Last month Coastal Boats Near Sidney sold for $1.14 million, propelling E.J. Hughes into an exclusive group of 12 Canadian artists who have sold paintings for more than a million dollars.

Canadian Painter E.J. Hughes was born in North Vancouver
621 East 8th Avenue, North Vancouver

I love his work and thought he had always lived on Vancouver Island, so I was interested in his Vancouver connection.

Edward John Hughes was born in North Vancouver in 1913, but moved to Nanaimo with his parents, Edward Samuel Daniel Hughes and Katherine (McLean) soon after. The family moved back in 1923, and according to the Street Directories, Edward Hughes was a musician with the Orpheum Theatre. For the next several years they lived at 621 East 8th Avenue in North Van and Hughes attended North Vancouver High School and took private art classes with Mrs. Verrall at North Star School. The family disappears from the city directories in 1931 and Hughes pops up at 4675 West 4th Avenue in 1934. By that time he would have been in the last year of a four year program at the Vancouver School of Decorative & Applied Arts studying under artists such as Fred Varley and Jock Macdonald.

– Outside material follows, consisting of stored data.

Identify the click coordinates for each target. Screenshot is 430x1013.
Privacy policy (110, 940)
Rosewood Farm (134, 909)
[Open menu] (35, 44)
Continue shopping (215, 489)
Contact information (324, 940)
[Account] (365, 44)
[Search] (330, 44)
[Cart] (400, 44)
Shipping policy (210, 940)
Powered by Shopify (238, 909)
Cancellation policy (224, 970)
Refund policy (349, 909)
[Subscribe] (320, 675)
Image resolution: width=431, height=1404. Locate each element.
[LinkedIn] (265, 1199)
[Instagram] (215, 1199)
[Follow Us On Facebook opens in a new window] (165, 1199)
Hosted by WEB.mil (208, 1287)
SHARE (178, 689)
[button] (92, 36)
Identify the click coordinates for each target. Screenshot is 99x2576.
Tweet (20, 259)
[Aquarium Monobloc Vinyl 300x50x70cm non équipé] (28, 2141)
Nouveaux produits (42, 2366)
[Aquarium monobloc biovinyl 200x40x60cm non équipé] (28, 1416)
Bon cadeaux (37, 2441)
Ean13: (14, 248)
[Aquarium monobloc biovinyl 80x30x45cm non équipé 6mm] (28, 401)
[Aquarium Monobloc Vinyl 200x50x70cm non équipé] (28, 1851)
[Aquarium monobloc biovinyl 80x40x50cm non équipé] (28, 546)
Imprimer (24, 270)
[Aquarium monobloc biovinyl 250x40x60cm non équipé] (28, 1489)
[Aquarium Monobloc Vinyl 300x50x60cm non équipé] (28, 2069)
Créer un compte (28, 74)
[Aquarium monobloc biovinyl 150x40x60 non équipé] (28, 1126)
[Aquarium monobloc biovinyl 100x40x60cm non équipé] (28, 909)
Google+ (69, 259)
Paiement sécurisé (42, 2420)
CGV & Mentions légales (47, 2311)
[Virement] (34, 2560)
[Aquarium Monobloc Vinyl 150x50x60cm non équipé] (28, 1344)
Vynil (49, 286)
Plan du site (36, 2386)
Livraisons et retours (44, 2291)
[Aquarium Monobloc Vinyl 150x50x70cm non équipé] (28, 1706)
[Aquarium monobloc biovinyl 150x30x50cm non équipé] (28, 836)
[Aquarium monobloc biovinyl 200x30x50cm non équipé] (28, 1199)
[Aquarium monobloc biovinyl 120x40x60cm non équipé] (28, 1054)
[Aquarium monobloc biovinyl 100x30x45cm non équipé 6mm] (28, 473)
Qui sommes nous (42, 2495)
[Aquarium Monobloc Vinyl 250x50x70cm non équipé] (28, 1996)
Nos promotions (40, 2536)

One of his best known paintings—Indian Church, North Vancouver is also one of his earliest.  According to a book by the Heffel Gallery (1990), Hughes did the first sketch in 1931 when he and another student were examining the vestibule of St. Pauls Indian Church on West Esplanade. Chief Andy Paul appeared and told them to join the service or leave. They left, but Hughes came back and made his first sketch. Hughes told writer Patricia Salmon “Once Lawren Harris wrote me from the east suggesting that it wouldn’t sell because it was too dark. I feel it has been successful.”

St. Paul's Indian Church
Indian Church, North Vancouver

In 1938 Hughes was one of three unknown artists commissioned to paint murals for the Malaspina Hotel in Nanaimo. The work was boarded up in the ‘50s and rediscovered during demolition of the hotel in 1996. Hughes became an official war artist. He moved to Victoria in 1946, was awarded the Emily Carr Scholarship in 1947, and eventually died in 2007 at the age of 93 after a long and highly successful career.